How is machine learning being integrated with reservoir simulation?

Machine learning (ML) is being integrated with reservoir simulation primarily through proxy modelling (surrogate models) and data-driven history matching. Proxy models are ML algorithms trained on full simulation runs — once trained, the proxy predicts simulation outputs (total production, water breakthrough time, recovery factor) 1,000–10,000× faster than the full simulator. This speed enables uncertainty quantification (10,000 scenarios to map P10/P50/P90), optimisation (finding well placement and injection strategy that maximises NPV), and real-time decision support. Data-driven history matching using ensemble smoother with multiple data assimilation (ESMDA) simultaneously updates hundreds of parameters (permeability multipliers, fault transmissibility) across an ensemble of model realisations. Companies including Equinor, bp, Shell, and TotalEnergies have published results showing ML-assisted history matching reduces the time from months to weeks while producing better uncertainty quantification than manual matching.
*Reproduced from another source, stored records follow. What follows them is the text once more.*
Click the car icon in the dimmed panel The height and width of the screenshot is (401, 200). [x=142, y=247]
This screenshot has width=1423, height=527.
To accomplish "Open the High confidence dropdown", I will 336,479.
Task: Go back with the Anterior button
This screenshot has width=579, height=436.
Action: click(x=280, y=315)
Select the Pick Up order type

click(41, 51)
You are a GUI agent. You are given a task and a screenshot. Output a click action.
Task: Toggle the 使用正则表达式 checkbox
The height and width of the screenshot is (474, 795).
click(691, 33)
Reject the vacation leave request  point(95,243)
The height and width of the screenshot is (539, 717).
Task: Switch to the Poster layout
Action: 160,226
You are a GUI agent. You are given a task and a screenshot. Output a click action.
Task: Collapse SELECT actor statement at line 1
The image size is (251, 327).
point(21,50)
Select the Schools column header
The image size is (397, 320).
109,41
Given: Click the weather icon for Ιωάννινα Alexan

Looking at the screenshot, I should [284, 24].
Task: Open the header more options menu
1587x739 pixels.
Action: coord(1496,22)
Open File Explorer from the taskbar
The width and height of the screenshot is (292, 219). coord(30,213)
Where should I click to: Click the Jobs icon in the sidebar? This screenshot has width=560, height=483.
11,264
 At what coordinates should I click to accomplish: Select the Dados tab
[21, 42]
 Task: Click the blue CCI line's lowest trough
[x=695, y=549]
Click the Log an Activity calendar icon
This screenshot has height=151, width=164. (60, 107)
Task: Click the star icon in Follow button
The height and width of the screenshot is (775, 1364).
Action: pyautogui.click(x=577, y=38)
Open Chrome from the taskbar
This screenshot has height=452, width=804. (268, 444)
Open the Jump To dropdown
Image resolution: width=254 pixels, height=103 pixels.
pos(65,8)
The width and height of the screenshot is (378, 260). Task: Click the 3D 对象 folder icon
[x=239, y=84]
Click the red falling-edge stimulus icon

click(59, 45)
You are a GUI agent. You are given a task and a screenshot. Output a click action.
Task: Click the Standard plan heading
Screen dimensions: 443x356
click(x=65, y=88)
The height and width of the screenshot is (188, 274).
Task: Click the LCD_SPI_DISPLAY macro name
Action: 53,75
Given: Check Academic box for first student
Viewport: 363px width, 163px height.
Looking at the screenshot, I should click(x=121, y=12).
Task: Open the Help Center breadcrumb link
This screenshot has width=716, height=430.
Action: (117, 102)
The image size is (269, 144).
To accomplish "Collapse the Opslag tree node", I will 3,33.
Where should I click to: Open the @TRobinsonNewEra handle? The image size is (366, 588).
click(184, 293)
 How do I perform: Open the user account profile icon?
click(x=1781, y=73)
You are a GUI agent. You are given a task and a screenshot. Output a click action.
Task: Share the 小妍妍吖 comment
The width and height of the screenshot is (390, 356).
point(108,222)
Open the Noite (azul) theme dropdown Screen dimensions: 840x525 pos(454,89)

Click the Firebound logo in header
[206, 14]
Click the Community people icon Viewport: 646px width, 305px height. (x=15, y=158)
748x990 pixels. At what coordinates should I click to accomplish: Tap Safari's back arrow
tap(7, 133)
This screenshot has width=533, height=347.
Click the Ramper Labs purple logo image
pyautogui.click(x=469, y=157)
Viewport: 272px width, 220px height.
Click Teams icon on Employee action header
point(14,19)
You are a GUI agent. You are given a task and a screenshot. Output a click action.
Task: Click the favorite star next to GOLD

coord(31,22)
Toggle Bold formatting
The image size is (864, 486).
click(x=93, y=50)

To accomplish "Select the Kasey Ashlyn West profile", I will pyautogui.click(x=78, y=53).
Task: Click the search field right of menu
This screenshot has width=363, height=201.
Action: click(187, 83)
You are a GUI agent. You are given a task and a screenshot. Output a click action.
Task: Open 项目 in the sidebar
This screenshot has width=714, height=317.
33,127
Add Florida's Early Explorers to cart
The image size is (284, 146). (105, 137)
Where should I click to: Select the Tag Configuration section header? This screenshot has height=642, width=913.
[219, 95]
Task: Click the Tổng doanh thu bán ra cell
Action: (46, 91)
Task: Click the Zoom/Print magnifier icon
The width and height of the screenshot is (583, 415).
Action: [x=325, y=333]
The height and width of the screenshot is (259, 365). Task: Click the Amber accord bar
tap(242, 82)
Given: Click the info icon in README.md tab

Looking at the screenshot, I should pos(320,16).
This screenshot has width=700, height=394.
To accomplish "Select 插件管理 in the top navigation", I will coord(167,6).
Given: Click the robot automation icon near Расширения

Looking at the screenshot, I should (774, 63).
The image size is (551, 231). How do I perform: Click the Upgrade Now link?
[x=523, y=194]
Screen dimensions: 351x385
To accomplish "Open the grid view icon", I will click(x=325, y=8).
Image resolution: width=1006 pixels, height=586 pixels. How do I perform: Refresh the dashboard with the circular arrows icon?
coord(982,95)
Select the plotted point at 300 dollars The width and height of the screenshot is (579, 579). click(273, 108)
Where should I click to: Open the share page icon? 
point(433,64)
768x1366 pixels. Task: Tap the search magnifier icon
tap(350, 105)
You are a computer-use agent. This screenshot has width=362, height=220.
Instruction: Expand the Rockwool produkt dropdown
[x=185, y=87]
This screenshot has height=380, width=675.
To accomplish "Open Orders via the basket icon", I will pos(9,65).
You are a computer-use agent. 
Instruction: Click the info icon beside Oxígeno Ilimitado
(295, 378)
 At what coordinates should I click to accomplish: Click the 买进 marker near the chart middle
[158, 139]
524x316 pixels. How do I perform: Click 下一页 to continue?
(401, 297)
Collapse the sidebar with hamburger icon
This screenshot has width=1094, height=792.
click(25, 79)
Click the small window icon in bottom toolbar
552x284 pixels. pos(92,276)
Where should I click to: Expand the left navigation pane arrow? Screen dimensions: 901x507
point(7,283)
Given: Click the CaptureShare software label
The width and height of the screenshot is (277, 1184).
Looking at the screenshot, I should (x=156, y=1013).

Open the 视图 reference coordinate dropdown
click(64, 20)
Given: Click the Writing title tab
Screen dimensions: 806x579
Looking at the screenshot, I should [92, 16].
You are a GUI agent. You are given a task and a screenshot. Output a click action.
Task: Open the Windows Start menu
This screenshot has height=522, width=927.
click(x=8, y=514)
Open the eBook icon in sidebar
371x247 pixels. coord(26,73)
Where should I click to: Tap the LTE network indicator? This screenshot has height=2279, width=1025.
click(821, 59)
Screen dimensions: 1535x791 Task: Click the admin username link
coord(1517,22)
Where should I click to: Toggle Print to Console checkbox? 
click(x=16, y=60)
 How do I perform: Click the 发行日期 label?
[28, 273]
Why Reservoir Simulation Matters in Oil and Gas

Reservoir simulation is the primary tool through which billions of dollars of field development capital are allocated — it determines where infill wells are drilled, how much injection water or gas is needed, whether EOR is economic, when facilities should be sized for plateau production, and ultimately how much oil and gas a field will recover. Every major oil field development plan submitted for regulatory approval and investment sanction is supported by a reservoir simulation study. The confidence level in the simulation forecast controls the investment risk accepted by operating companies, joint venture partners, and governments that collect royalties on the produced hydrocarbons. As fields become more complex (deepwater, ultra-HPHT, fractured carbonates, heavy oil), reservoir simulation has evolved from a specialised analysis tool to the central hub of integrated reservoir management — continuously updated with new production, 4D seismic, and well log data to guide operational decisions in real time.